TASK MATERIAL
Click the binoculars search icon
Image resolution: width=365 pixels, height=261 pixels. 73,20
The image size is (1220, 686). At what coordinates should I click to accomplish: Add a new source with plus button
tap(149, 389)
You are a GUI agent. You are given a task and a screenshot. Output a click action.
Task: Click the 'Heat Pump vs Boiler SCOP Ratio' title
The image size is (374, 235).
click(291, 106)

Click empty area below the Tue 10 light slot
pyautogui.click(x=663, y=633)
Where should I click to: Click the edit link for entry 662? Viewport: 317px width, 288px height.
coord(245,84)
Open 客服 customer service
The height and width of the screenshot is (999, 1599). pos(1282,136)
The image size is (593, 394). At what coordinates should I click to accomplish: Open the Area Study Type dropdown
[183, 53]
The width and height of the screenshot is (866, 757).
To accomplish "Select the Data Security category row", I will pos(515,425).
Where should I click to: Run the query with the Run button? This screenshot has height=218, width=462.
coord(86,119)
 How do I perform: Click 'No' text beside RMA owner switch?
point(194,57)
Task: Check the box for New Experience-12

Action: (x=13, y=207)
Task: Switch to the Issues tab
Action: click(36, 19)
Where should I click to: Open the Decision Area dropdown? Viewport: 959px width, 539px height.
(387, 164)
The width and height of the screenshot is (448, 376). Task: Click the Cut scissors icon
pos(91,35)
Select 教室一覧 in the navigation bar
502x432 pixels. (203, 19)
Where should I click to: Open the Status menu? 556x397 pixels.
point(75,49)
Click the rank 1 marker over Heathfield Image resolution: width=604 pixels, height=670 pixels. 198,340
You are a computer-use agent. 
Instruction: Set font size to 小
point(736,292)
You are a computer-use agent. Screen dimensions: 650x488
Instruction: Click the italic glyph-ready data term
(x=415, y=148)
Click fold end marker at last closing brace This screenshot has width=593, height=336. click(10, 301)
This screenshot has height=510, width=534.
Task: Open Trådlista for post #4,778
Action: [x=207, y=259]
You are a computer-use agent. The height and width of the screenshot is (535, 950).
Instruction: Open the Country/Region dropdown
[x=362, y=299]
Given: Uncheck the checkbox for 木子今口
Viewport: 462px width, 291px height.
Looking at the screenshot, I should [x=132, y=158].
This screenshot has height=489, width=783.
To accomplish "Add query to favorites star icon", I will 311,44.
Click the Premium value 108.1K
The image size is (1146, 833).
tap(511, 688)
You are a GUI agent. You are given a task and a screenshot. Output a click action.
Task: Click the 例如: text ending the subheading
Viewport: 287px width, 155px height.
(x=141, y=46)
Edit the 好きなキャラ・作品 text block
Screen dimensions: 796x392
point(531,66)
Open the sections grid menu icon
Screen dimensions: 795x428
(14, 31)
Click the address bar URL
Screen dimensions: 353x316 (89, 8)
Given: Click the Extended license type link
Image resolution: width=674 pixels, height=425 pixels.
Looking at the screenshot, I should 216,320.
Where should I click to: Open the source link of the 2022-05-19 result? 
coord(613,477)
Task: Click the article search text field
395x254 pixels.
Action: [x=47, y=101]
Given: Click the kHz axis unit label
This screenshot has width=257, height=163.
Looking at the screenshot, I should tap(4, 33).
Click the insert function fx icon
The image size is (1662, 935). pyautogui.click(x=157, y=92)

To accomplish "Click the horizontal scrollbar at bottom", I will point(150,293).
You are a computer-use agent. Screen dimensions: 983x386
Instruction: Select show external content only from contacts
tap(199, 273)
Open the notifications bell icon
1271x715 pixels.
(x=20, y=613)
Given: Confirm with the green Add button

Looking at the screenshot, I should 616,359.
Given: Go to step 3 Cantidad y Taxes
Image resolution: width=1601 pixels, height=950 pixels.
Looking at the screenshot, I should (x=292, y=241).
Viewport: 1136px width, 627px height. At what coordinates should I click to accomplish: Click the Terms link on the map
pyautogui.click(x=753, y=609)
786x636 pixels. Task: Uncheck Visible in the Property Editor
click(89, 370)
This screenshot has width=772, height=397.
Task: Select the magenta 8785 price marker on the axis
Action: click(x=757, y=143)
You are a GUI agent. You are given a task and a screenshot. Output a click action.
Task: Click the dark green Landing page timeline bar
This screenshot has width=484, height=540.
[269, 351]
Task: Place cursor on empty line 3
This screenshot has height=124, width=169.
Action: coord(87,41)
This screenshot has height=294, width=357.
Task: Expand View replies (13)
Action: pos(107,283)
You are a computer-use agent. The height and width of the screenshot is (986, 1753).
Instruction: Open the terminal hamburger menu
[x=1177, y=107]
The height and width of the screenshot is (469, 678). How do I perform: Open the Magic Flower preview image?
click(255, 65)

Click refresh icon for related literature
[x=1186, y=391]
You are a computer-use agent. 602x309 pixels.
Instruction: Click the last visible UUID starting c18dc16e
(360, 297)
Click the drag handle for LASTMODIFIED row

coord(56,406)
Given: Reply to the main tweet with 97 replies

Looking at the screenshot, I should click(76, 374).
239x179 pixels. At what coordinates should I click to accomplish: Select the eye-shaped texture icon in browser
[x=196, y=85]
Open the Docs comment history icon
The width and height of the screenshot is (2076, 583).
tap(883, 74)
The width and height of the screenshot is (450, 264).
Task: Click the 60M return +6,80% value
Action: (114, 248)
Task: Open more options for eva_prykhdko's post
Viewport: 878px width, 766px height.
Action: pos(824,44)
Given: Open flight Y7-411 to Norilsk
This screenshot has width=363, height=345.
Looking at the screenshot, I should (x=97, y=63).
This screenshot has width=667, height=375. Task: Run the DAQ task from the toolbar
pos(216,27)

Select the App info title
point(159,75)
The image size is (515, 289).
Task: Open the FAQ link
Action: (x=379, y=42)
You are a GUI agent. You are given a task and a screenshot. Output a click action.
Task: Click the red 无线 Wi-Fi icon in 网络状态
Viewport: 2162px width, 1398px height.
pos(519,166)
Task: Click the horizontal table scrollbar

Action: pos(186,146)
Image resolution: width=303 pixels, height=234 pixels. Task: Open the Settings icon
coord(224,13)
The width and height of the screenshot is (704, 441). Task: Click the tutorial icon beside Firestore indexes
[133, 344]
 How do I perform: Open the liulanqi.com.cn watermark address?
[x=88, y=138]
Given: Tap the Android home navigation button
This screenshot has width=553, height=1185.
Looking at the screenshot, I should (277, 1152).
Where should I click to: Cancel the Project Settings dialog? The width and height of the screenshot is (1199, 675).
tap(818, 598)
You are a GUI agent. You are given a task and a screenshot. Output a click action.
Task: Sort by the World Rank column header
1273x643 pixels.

TO BE DONE
Reproduce the material above word for word, from the first line to the last, with no changes.

FINAL RESULT
Click the binoculars search icon
Image resolution: width=365 pixels, height=261 pixels. 73,20
The image size is (1220, 686). At what coordinates should I click to accomplish: Add a new source with plus button
tap(149, 389)
You are a GUI agent. You are given a task and a screenshot. Output a click action.
Task: Click the 'Heat Pump vs Boiler SCOP Ratio' title
The image size is (374, 235).
click(291, 106)

Click empty area below the Tue 10 light slot
pyautogui.click(x=663, y=633)
Where should I click to: Click the edit link for entry 662? Viewport: 317px width, 288px height.
coord(245,84)
Open 客服 customer service
The height and width of the screenshot is (999, 1599). pos(1282,136)
The image size is (593, 394). At what coordinates should I click to accomplish: Open the Area Study Type dropdown
[183, 53]
The width and height of the screenshot is (866, 757).
To accomplish "Select the Data Security category row", I will pos(515,425).
Where should I click to: Run the query with the Run button? This screenshot has height=218, width=462.
coord(86,119)
 How do I perform: Click 'No' text beside RMA owner switch?
point(194,57)
Task: Check the box for New Experience-12

Action: (x=13, y=207)
Task: Switch to the Issues tab
Action: click(36, 19)
Where should I click to: Open the Decision Area dropdown? Viewport: 959px width, 539px height.
(387, 164)
The width and height of the screenshot is (448, 376). Task: Click the Cut scissors icon
pos(91,35)
Select 教室一覧 in the navigation bar
502x432 pixels. (203, 19)
Where should I click to: Open the Status menu? 556x397 pixels.
point(75,49)
Click the rank 1 marker over Heathfield Image resolution: width=604 pixels, height=670 pixels. 198,340
You are a computer-use agent. 
Instruction: Set font size to 小
point(736,292)
You are a computer-use agent. Screen dimensions: 650x488
Instruction: Click the italic glyph-ready data term
(x=415, y=148)
Click fold end marker at last closing brace This screenshot has width=593, height=336. click(10, 301)
This screenshot has height=510, width=534.
Task: Open Trådlista for post #4,778
Action: [x=207, y=259]
You are a computer-use agent. The height and width of the screenshot is (535, 950).
Instruction: Open the Country/Region dropdown
[x=362, y=299]
Given: Uncheck the checkbox for 木子今口
Viewport: 462px width, 291px height.
Looking at the screenshot, I should [x=132, y=158].
This screenshot has height=489, width=783.
To accomplish "Add query to favorites star icon", I will 311,44.
Click the Premium value 108.1K
The image size is (1146, 833).
tap(511, 688)
You are a GUI agent. You are given a task and a screenshot. Output a click action.
Task: Click the 例如: text ending the subheading
Viewport: 287px width, 155px height.
(x=141, y=46)
Edit the 好きなキャラ・作品 text block
Screen dimensions: 796x392
point(531,66)
Open the sections grid menu icon
Screen dimensions: 795x428
(14, 31)
Click the address bar URL
Screen dimensions: 353x316 (89, 8)
Given: Click the Extended license type link
Image resolution: width=674 pixels, height=425 pixels.
Looking at the screenshot, I should 216,320.
Where should I click to: Open the source link of the 2022-05-19 result? 
coord(613,477)
Task: Click the article search text field
395x254 pixels.
Action: [x=47, y=101]
Given: Click the kHz axis unit label
This screenshot has width=257, height=163.
Looking at the screenshot, I should tap(4, 33).
Click the insert function fx icon
The image size is (1662, 935). pyautogui.click(x=157, y=92)

To accomplish "Click the horizontal scrollbar at bottom", I will point(150,293).
You are a computer-use agent. Screen dimensions: 983x386
Instruction: Select show external content only from contacts
tap(199, 273)
Open the notifications bell icon
1271x715 pixels.
(x=20, y=613)
Given: Confirm with the green Add button

Looking at the screenshot, I should 616,359.
Given: Go to step 3 Cantidad y Taxes
Image resolution: width=1601 pixels, height=950 pixels.
Looking at the screenshot, I should (x=292, y=241).
Viewport: 1136px width, 627px height. At what coordinates should I click to accomplish: Click the Terms link on the map
pyautogui.click(x=753, y=609)
786x636 pixels. Task: Uncheck Visible in the Property Editor
click(89, 370)
This screenshot has width=772, height=397.
Task: Select the magenta 8785 price marker on the axis
Action: click(x=757, y=143)
You are a GUI agent. You are given a task and a screenshot. Output a click action.
Task: Click the dark green Landing page timeline bar
This screenshot has width=484, height=540.
[269, 351]
Task: Place cursor on empty line 3
This screenshot has height=124, width=169.
Action: coord(87,41)
This screenshot has height=294, width=357.
Task: Expand View replies (13)
Action: pos(107,283)
You are a computer-use agent. The height and width of the screenshot is (986, 1753).
Instruction: Open the terminal hamburger menu
[x=1177, y=107]
The height and width of the screenshot is (469, 678). How do I perform: Open the Magic Flower preview image?
click(255, 65)

Click refresh icon for related literature
[x=1186, y=391]
You are a computer-use agent. 602x309 pixels.
Instruction: Click the last visible UUID starting c18dc16e
(360, 297)
Click the drag handle for LASTMODIFIED row

coord(56,406)
Given: Reply to the main tweet with 97 replies

Looking at the screenshot, I should click(76, 374).
239x179 pixels. At what coordinates should I click to accomplish: Select the eye-shaped texture icon in browser
[x=196, y=85]
Open the Docs comment history icon
The width and height of the screenshot is (2076, 583).
tap(883, 74)
The width and height of the screenshot is (450, 264).
Task: Click the 60M return +6,80% value
Action: (114, 248)
Task: Open more options for eva_prykhdko's post
Viewport: 878px width, 766px height.
Action: pos(824,44)
Given: Open flight Y7-411 to Norilsk
This screenshot has width=363, height=345.
Looking at the screenshot, I should (x=97, y=63).
This screenshot has width=667, height=375. Task: Run the DAQ task from the toolbar
pos(216,27)

Select the App info title
point(159,75)
The image size is (515, 289).
Task: Open the FAQ link
Action: (x=379, y=42)
You are a GUI agent. You are given a task and a screenshot. Output a click action.
Task: Click the red 无线 Wi-Fi icon in 网络状态
Viewport: 2162px width, 1398px height.
pos(519,166)
Task: Click the horizontal table scrollbar

Action: pos(186,146)
Image resolution: width=303 pixels, height=234 pixels. Task: Open the Settings icon
coord(224,13)
The width and height of the screenshot is (704, 441). Task: Click the tutorial icon beside Firestore indexes
[133, 344]
 How do I perform: Open the liulanqi.com.cn watermark address?
[x=88, y=138]
Given: Tap the Android home navigation button
This screenshot has width=553, height=1185.
Looking at the screenshot, I should (277, 1152).
Where should I click to: Cancel the Project Settings dialog? The width and height of the screenshot is (1199, 675).
tap(818, 598)
You are a GUI agent. You are given a task and a screenshot. Output a click action.
Task: Sort by the World Rank column header
1273x643 pixels.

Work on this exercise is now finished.